BACKGROUND: Coronary stent infection (CSI) represents a rare but potentially fatal complication of percutaneous coronary interventions (PCI). A systematic review and meta-analysis of published reports was performed to profile CSI and its management strategies.

METHODS: Online database searches were performed using MeSH and keywords. The primary outcome of the study was in-hospital mortality. A unique Artificial Intelligence-based predictive model was developed for need for delayed surgery and probability of survival on medical therapy alone.
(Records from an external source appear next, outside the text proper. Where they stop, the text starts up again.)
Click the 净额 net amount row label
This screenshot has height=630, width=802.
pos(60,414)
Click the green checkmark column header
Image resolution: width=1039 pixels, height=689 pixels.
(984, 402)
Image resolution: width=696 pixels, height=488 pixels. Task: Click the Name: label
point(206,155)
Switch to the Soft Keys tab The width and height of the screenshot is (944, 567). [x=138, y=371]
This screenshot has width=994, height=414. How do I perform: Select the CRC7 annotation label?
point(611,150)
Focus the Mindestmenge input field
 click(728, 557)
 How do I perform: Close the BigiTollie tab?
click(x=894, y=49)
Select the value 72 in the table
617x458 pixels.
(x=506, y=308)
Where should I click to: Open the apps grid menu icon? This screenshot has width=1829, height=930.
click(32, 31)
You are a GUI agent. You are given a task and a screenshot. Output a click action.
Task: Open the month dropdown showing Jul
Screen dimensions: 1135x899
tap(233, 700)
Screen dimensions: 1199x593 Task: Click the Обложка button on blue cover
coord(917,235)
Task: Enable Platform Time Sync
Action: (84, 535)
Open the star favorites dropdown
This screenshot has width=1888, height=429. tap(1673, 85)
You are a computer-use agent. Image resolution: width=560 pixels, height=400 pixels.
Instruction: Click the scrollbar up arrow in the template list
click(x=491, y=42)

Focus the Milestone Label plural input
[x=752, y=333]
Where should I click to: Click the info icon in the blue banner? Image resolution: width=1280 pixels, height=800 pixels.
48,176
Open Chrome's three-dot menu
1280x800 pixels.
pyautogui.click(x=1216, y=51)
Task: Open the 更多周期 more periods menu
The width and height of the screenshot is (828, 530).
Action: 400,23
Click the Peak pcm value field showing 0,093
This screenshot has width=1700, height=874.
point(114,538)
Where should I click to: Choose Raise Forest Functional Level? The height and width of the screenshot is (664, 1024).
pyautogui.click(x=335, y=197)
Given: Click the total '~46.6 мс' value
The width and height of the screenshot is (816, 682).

RESULTS: A total of 79 subjects were included in the study. Twenty eight (35.0 %) patients had type 2 diabetes mellitus. Subjects most commonly reported symptoms within the first week of the procedure (43 %). Fever was the most common initial symptom (72 %). Thirty eight percent of patients presented with acute coronary syndrome. The presence of mycotic aneurysms was described in 62 % of patients. Staphylococcus species were the most common (65 %) isolated organism. The primary outcome of in-hospital mortality was seen in a total of 24 patients out of 79 (30.3 %). A comparative univariate analysis comparing those encountering in-hospital mortality versus otherwise revealed the presence of structural heart disease (83 % mortality vs 17 % survival, p = 0.009), and the presence of non ST elevation acute coronary syndrome (11 % mortality vs 88 % survival, p = 0.03), to be a statistically significant factor predicting in-hospital mortality. In an analysis between patients with successful versus failed initial medical therapy, patients from private teaching hospitals (80.0 % vs 20.0 %; p = 0.01, n = 10) had a higher survival with medical therapy alone.

CONCLUSION: CSI is a highly under-studied disease entity with largely unknown risk factors and clinical outcomes. Larger studies are needed to further define the characteristics of CSI. (PROSPERO ID CRD42021216031).